The politics of housing has become more blurred. Labour has placed some limits on the ‘right to buy’ for housing associations who provide ‘social housing’; but they still fear the electoral consequences of Mrs Thatcher boast that:
“the Right-to-Buy policy alone is sufficient to persuade thousands of people to vote Conservative for the first time”
Yet Conservative voters now commonly express the feeling that the ‘right to buy’ was a mistake. It was always market nonsense to sell off that great resource at 30% of its real value. The sales have sealed the total loss of a low cost rented alternative to house purchase in the UK. But change began when legislation to abolish cost-balanced rents was announced in 1971.
Post war Europe developed a diverse base of low cost rented housing, through a variety of agencies. In response to large scale war damage, schemes were started by Trade Unions, Churches and a variety of charitable agencies as well, as by government. In the UK, a more centralised approach to providing ‘Homes for Heroes’ was begun by Aneurin Bevan and to give his programme the control he needed, he chose to use the instruments of local government. In those days, the majority of working families lived in rented accommodation and much of it was in slum conditions.

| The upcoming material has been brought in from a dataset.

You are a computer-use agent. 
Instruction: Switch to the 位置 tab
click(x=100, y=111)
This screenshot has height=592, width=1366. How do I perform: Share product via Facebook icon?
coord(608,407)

Council housing transformed the quality of life for the majority of working families. It set standards, which influenced the building of private homes and it raised the aspirations of the next generation for the independence of home ownership.
While Labour and Conservative governments competed in house building for the early years (Macmillan a Conservative Prime Minister still holds the record), two huge disadvantages of the choice to employ local government as the instrument for low lost rented housing emerged.
By the 1960s council housing was, by far, the dominant provider of rented accommodation. Average subsidies fell below the mortgage subsidies for house purchase (1968 subsidies: £157 million on 5.5 million council houses and £300 million on 9 million private houses). Investment had resulted in a rented system capable of sustaining new building programmes on cost balanced rents, well within the affordability of people on average incomes.
But without reform, access was restricted to the ‘deserving poor’ and building programmes were reduced to cater for this narrow view, thus making them less able to serve the critical needs of the homeless. Housing was a political battleground. Just getting onto the ‘council waiting list’ became an issue and administrators, flattered with the power to provide a ‘local’ service, considered long waiting periods acceptable. Council estates became Labour strongholds, making them less likely to be favoured by councils with Conservative control. Sustaining the myth of council subsidies was also a part of the political agenda.
Nye Bevin, the post war minister responsible for the development of both housing and the Health Service had warned against the danger “segregation of different income groups is a wholly evil thing from a civilised point of view”. But residualisation grew in the 1960s and the Wilson government failed to recognise an even greater danger that lurked within the political agenda of the Conservative party. Residualisation and politicisation made the achievements of investment in housing vulnerable.
Unlike the Health service, which genuinely catered for the vast majority of the electorate, the average tenant was poor. A wider housing need existed, young couples saving to buy and a generally wealthier more mobile population were not served by a rented system with restricted access and long waiting periods. Unlike the Health Service, the investment in housing was not protected by the public, when Mr Heath disconnected rents from cost-balanced budgeting in order to encourage the private rented sector, nor when Mrs Thatcher sold council stock at a third of the market price “to persuade thousands of people to vote Conservative for the first time”.
By 1969 in Great Britain, total stock exceeded the number of households for the first time with 50% owner occupied and 30% council housing in spite of the restricted access. Most Local Authorities outside of cites were fully capable of maintaining low cost balanced rents while supporting moderate new building programmes.
The lesson of history is not that council housing failed, but that its success was made vulnerable by the failure to adapt it to the changing need of the population as a whole. The loss of the low-cost rented sector marked a watershed change in the stability of the UK housing market. A low cost rented alternative is not only a widespread general need, it is essential to control the level and stability of house prices. An open access, investment based affordable rented sector is the key to solving our current housing problems.